Penguatan kolaborasi tersebut juga mencakup penerapan sistem digital terpadu dalam penerbitan sertifikat halal melalui pertukaran data dan informasi. Langkah ini ditujukan untuk meningkatkan efisiensi, menyederhanakan prosedur, sekaligus mempercepat transformasi digital sistem halal kedua negara.
Kesepakatan terbaru turut mengatur penggunaan logo halal. Logo halal Saudi kini bertransformasi menjadi Global Halal Logo yang dilengkapi QR Code, menggantikan logo yang tercantum dalam MoU 2023. Pengakuan serta pencantuman logo dilakukan dalam kerangka bilateral dan tetap mengacu pada regulasi nasional masing-masing negara.
Untuk produk yang dipasarkan di Indonesia, Label Halal Indonesia wajib dicantumkan sesuai ketentuan perundang-undangan dan dapat disandingkan dengan logo halal Saudi Halal Center. Sebaliknya, produk yang masuk ke pasar Arab Saudi wajib mengikuti ketentuan sertifikasi yang berlaku di kerajaan tersebut, dengan kemungkinan mencantumkan Label Halal Indonesia sepanjang diperbolehkan.

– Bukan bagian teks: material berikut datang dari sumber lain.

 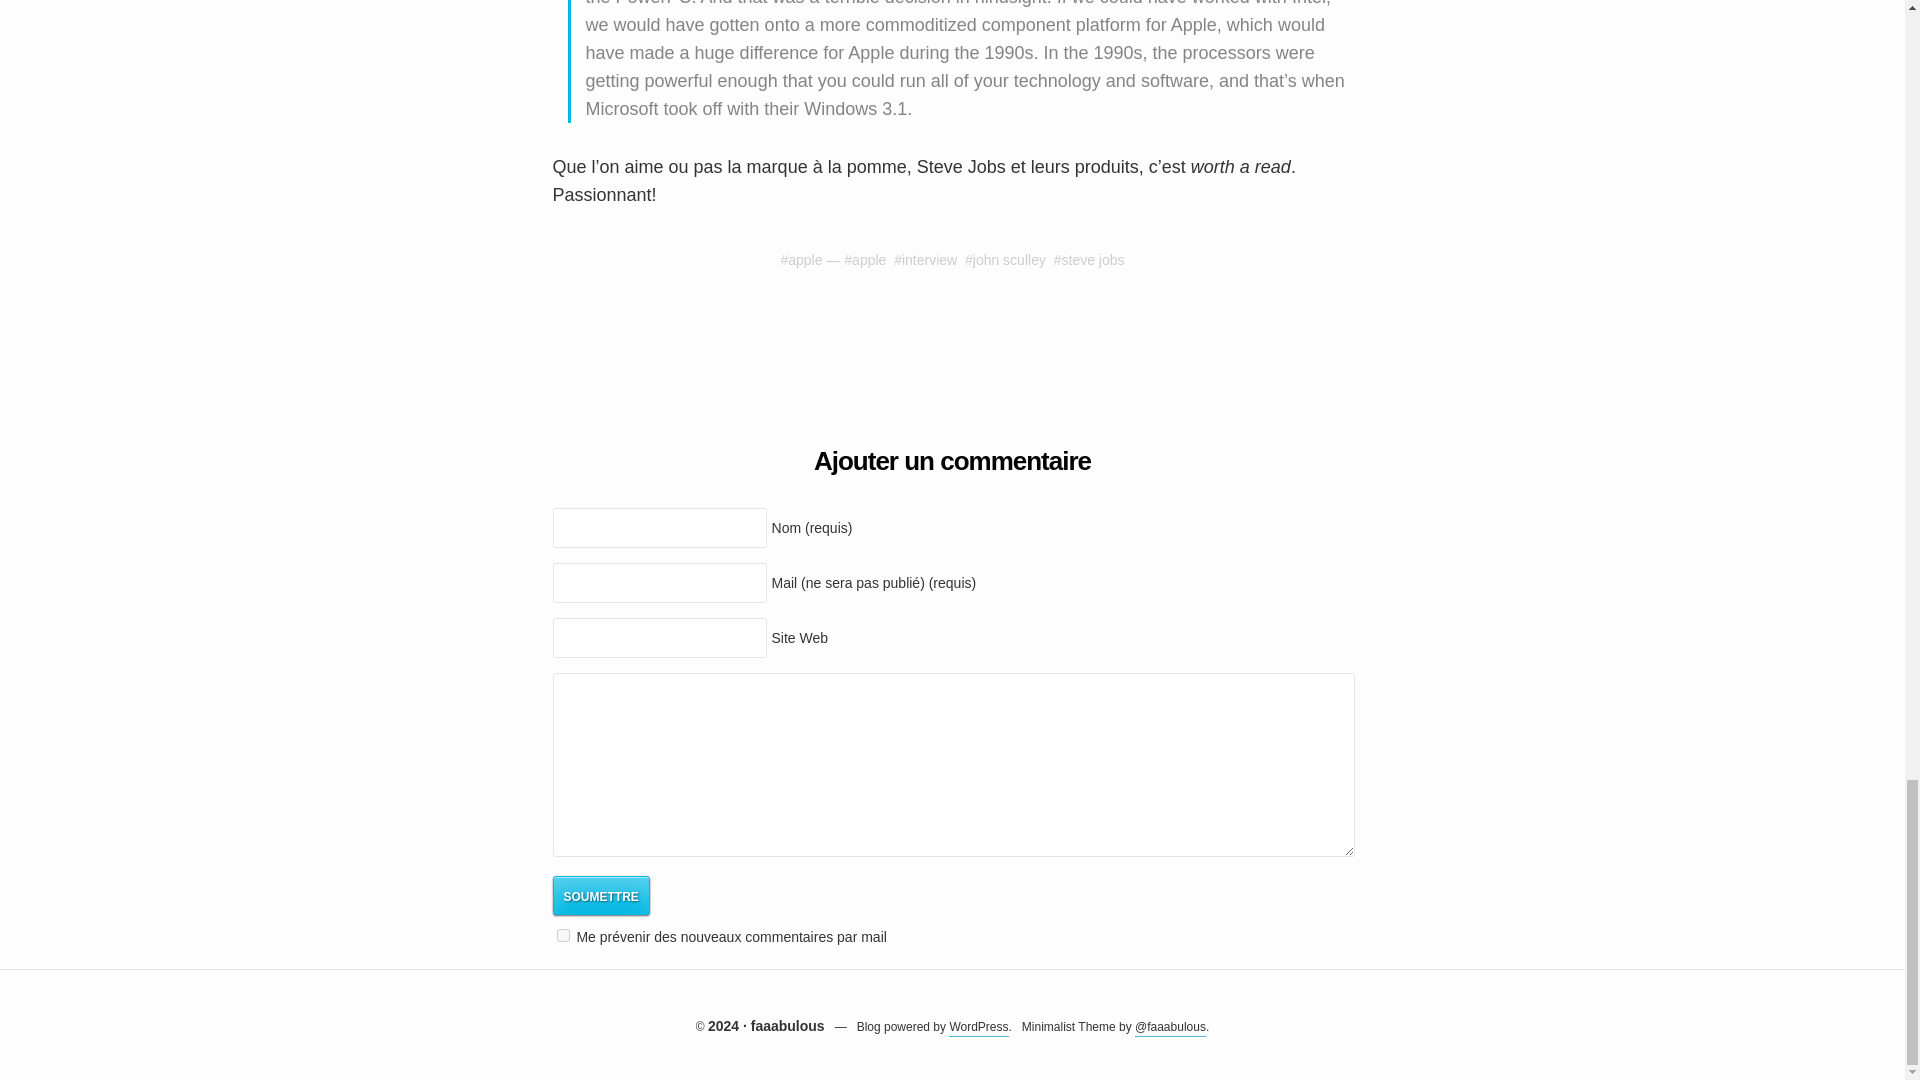 I want to click on Soumettre, so click(x=600, y=894).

Amandemen ini berlaku sejak tanggal penandatanganan dengan masa berlaku lima tahun dan akan diperpanjang otomatis berdasarkan kesepakatan kedua pihak. Sinergi BPJPH dan Saudi Halal Center ini menegaskan bahwa kemitraan Indonesia–Arab Saudi tidak hanya mempererat hubungan bilateral, tetapi juga berkontribusi terhadap penguatan sistem jaminan produk halal global yang profesional, adaptif, dan kompetitif, sekaligus mendorong pertumbuhan ekonomi sektor halal yang kian strategis.